Gérer les divergences
Enfin, reste les divergences. Pour les régler, il y a une méthode. D'une part la mise en place du référendum multichoix au jugement majoritaire. Cette proposition, en plus des différentes institutions de rédaction constitutionnelle évoqué plus haut, est la seule qui pourrait être adossé à la candidature de Christiane Taubira, afin de permet de gérer les divergences démocratiquement.
L'idée est que, en cas de victoire, bien que les programmes de l'Avenir en Commun et des écologistes ont certainement des points communs, ils ont aussi des divergences. Si ces divergences ne se règlent pas à l'assemblée, c'est à dire qu'une proposition d'un des programmes est refusée, alors le président s'engage à mettre, à la demande du partenaire (LFI ou EELV), la proposition au vote par référendum. L'idée est de regrouper un ensemble de propositions tous les 6 mois.
Ainsi LFI et EELV disposent ensemble du pouvoir exécutif.

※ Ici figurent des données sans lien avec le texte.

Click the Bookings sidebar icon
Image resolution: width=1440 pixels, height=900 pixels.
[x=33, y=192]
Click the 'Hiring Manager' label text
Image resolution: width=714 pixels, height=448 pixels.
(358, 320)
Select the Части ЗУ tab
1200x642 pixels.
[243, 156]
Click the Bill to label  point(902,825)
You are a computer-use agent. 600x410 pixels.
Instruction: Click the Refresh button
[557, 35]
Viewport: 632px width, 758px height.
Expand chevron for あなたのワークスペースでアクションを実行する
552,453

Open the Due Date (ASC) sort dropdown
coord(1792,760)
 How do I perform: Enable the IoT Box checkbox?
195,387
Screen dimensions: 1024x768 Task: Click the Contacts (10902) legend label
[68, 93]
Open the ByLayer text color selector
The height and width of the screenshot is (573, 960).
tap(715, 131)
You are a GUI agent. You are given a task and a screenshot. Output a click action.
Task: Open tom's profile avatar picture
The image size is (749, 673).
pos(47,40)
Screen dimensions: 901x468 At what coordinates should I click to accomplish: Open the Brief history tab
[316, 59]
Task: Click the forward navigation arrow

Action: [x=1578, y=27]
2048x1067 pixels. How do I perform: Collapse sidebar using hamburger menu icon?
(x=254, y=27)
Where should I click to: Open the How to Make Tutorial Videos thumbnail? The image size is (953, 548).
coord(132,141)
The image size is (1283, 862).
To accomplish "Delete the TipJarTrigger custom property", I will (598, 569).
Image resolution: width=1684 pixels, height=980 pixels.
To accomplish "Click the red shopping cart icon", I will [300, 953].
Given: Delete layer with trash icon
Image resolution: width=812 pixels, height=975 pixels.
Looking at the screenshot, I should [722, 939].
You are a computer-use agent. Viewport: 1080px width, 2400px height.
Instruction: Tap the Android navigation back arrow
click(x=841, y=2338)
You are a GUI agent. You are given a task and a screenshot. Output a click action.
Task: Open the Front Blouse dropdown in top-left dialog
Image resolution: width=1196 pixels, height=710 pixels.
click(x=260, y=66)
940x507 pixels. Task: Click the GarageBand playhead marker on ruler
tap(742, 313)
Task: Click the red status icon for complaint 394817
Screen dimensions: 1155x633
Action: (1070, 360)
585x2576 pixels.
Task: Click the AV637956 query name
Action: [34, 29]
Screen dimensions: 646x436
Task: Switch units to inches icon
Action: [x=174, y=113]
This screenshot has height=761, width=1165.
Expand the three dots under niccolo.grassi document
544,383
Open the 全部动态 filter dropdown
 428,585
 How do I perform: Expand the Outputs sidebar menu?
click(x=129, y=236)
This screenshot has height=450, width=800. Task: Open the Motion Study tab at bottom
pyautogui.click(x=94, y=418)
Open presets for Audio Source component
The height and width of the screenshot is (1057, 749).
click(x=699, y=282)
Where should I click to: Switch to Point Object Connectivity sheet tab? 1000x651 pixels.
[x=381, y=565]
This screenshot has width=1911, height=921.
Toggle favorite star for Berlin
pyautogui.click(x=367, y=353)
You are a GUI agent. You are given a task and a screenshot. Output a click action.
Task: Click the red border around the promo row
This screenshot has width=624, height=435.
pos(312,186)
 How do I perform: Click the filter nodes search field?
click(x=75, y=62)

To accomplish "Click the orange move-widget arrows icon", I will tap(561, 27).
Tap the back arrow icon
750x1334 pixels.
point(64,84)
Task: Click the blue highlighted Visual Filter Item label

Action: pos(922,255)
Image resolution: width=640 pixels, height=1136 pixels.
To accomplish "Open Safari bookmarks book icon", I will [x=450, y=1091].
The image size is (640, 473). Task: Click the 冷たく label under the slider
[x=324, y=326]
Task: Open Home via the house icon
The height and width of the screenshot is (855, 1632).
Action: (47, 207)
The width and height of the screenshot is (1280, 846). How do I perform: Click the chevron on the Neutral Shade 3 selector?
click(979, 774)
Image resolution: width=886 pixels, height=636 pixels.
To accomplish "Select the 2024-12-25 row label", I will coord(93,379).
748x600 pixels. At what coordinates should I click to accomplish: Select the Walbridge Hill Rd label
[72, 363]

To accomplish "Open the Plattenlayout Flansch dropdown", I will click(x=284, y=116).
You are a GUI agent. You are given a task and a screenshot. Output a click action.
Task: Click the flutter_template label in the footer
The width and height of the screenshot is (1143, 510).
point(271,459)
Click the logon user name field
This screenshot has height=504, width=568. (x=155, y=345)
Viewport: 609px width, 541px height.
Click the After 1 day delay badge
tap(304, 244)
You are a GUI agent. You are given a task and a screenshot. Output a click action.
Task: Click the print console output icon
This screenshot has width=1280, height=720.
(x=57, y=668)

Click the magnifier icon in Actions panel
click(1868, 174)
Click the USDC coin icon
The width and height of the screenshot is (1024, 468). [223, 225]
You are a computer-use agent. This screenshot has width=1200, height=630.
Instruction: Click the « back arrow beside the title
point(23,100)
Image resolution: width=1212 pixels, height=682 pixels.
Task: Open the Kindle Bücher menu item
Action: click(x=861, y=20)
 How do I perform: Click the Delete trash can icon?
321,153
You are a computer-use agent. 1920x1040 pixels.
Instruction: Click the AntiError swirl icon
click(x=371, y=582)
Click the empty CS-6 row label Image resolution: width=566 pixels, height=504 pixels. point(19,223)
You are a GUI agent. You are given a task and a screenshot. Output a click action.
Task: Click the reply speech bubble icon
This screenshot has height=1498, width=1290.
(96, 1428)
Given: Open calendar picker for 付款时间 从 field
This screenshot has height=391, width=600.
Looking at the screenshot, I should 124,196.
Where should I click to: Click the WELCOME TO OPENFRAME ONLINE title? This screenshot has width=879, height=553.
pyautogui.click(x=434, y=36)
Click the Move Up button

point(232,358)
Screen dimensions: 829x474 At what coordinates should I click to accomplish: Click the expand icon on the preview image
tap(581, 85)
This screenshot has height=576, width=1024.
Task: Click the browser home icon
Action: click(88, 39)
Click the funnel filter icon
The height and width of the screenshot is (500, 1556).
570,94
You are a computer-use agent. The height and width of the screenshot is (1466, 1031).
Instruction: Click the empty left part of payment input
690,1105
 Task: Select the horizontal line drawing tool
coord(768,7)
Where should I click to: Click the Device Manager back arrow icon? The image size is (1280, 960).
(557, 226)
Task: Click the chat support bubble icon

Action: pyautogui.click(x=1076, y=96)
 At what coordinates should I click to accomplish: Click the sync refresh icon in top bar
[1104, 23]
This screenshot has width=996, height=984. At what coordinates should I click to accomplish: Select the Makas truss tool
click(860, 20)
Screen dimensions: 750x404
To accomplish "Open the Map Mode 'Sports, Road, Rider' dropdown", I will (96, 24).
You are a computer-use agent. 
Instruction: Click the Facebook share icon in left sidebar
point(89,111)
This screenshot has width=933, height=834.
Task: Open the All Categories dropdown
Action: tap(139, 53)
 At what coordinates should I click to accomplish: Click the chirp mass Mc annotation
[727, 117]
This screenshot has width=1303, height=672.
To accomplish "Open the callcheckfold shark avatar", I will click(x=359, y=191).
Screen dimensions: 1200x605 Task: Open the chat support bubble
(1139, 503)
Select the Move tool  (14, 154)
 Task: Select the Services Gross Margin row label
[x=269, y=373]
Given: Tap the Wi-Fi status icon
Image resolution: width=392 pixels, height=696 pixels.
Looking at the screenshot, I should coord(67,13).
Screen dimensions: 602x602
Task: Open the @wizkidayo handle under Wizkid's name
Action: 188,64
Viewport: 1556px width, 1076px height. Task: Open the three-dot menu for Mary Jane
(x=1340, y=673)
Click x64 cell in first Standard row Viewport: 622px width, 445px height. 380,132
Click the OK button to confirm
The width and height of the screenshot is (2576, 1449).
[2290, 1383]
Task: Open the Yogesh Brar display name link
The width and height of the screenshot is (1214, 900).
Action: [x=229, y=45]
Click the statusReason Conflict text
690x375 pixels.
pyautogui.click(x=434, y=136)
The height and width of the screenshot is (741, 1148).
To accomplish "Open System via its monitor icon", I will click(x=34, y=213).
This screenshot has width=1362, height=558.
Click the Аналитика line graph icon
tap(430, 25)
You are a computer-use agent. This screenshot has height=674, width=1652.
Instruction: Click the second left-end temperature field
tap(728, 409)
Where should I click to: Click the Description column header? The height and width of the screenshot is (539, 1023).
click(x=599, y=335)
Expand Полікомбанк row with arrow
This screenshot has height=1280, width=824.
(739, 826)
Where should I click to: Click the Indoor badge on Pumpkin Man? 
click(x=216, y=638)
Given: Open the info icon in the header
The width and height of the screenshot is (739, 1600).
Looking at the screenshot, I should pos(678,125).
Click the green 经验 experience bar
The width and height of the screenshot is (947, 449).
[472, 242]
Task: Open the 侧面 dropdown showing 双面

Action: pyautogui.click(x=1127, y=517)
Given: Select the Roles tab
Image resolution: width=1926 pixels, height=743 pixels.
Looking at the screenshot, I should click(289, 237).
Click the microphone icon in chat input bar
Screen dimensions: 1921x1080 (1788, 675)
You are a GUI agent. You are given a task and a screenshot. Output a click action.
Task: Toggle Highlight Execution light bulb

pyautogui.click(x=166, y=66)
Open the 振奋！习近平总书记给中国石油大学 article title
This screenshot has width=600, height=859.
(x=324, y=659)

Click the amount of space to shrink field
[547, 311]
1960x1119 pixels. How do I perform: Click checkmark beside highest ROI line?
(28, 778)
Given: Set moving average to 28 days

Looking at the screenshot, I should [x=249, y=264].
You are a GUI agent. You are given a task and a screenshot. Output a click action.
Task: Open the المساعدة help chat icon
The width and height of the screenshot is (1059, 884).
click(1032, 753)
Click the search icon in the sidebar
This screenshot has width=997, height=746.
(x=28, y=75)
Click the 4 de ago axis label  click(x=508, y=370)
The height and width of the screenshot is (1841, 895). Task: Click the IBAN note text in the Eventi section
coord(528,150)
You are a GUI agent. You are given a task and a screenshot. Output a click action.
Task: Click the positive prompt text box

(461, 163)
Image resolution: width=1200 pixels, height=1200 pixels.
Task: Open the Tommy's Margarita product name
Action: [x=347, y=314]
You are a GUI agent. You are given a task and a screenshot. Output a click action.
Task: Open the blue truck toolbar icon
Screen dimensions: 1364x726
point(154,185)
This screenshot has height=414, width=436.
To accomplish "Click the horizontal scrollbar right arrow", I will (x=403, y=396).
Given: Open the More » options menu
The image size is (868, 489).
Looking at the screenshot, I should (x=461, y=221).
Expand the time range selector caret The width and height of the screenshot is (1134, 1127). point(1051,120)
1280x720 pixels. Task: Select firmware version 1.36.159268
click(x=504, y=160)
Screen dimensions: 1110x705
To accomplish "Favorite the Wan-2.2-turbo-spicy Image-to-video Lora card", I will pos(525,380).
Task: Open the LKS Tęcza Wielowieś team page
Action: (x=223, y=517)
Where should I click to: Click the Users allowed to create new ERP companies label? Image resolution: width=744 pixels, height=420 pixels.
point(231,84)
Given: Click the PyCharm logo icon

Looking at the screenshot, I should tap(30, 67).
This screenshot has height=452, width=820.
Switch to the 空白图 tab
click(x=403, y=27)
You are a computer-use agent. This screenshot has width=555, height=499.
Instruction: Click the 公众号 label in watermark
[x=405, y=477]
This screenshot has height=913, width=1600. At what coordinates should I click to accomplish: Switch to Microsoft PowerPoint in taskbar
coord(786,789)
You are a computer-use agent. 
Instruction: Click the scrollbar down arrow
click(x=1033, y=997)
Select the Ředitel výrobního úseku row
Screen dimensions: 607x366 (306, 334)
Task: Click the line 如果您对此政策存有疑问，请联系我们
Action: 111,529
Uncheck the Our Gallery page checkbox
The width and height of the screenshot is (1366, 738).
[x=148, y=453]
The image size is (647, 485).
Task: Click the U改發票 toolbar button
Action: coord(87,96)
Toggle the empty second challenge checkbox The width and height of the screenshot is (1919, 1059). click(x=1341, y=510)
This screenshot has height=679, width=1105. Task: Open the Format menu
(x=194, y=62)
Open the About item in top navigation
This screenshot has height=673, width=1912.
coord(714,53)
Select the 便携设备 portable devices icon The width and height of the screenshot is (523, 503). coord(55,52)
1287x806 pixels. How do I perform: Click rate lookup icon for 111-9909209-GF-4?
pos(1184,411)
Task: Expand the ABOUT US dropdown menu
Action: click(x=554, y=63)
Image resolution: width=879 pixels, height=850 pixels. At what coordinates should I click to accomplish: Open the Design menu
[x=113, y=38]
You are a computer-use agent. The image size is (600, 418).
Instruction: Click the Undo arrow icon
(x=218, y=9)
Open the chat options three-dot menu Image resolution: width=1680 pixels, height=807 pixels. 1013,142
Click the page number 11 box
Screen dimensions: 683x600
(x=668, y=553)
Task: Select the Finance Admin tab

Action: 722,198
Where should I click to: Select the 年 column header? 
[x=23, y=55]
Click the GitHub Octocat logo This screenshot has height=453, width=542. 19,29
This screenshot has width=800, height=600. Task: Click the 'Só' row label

Les législatives accordent des places pour LFI, EELV mais aussi un troisième groupe constitué par Les Citoyens, Nouvelle Donne, le PCF, le NPA voir d'autres membres (Jean Lasalle ?) afin que le troisième groupe puissent être juge de paix/arbitre.
Rassembler les partis ou les électeurs des partis ?
Ainsi, en proposant une femme plébiscitée pour son image, un programme plébiscité par les 2 acteurs majeurs à gauche (hors parti socialiste) et compatible dans les grandes lignes sur l'urgence écologique, la garantie pour les trois composantes de pouvoir mener à bien leur réflexion constitutionnelle et de disposer d'une tribune médiatique privilégiée, il devient possible de provoquer le rassemblement.
Ainsi, la méthode serait pour résumer :
- choisir Christiane Taubira comme candidate présidentielle, sans programme
- Adosser le programme l'avenir en commun au programme écologiste
- Nommer Jean Luc Mélenchon 1er Ministre et Yannick Jadot Ministre de l'environnement
- Ajouter un processus constituant à trois composantes, chacune organisée par l'un des trois pôles du rassemblement.
- Ajouter l'outil de référendum au jugement majoritaire
- Mettre en place un contrat de répartition des candidatures aux législatives
- Mettre le programme au vote à l'assemblée
- Donner la possibilité aux partenaires de mettre au vote les propositions refusées à l'assemblée au cours d'un référendum au jugement majoritaire
Il n'est en vérité pas nécessaire que les partis acceptent avant l'élection comme il n'est pas forcé que les propositions d'un programme soient mises en place avant la victoire. Il est possible de présenter la candidature tel quel, liberté ensuite à chacune de rejoindre ou non. Il sera assez cocasse de voir certaines personnes vanter les mérites du programme et finalement refuser de se prononcer en faveur d'une personne qui propose aussi de le mettre en place, qui plus est de manière plus démocratique. La primaire populaire proposait déjà de mettre les noms de personne refusant de participer au vote, la solution ultime est de proposer une candidature de rassemblement sans que les concernés ne la rejoigne. Mais cela risque de les desservir.